An additional beneficial study design feature in the study by Yen et al is the inclusion of preintervention and postintervention testing in a dual-task condition. Parkinson disease typically is considered a motor disease, but cognitive impairment frequently occurs. Reduced dopaminergic input from the ventral tegmental mesencephalic area to the frontal and limbic regions likely contributes to cognitive-behavioral dysfunction in people with PD,23 mainly affecting executive function and attention. Diminished executive function and attention negatively affect gait and increase the risk of falls in individuals with PD and older adults.24–33 Recent evidence has shown that interventions aimed at dual-task training in individuals with PD can show immediate benefits and even some retention effects in both motor and cognitive domains.18,34–36 In the present study, a laudable attempt was made at assessing the effects of attention on balance control. However, the task chosen was likely not ideal—as noted by the authors, it was too simple and not continuous, and the VR and CB training did not specifically manipulate attention or dual-task abilities.

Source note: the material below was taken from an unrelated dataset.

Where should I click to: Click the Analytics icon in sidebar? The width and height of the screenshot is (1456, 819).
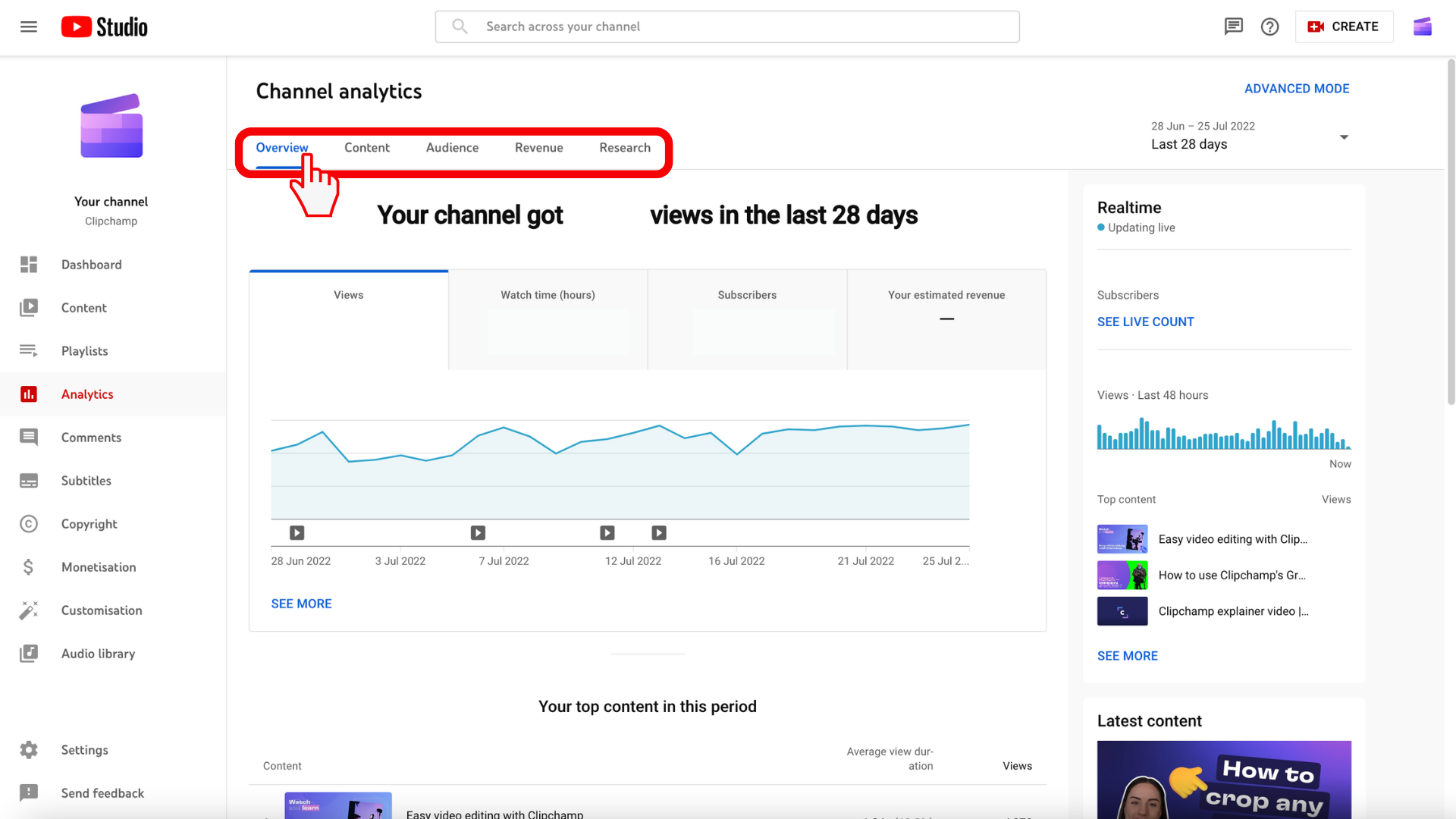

Virtual environments may address multiple facets of motor behavior and cognition. Thus, when considering future intervention studies that build on the findings of Yen et al, it may be better to create systems that address not only postural sway, but also other capabilities that are critical to balance, mobility, and fall risk among patients with PD. Because safe mobility is not simply a motor task,33,37–39 VR interventions should take advantage of the simulated environment to concomitantly challenge and train cognitive and motor abilities. A VR-based intervention that targets both of these domains and adequately addresses key issues such as dosing, retention, transfer, and biofeedback may yet prove to be more beneficial than CB training for patients with PD.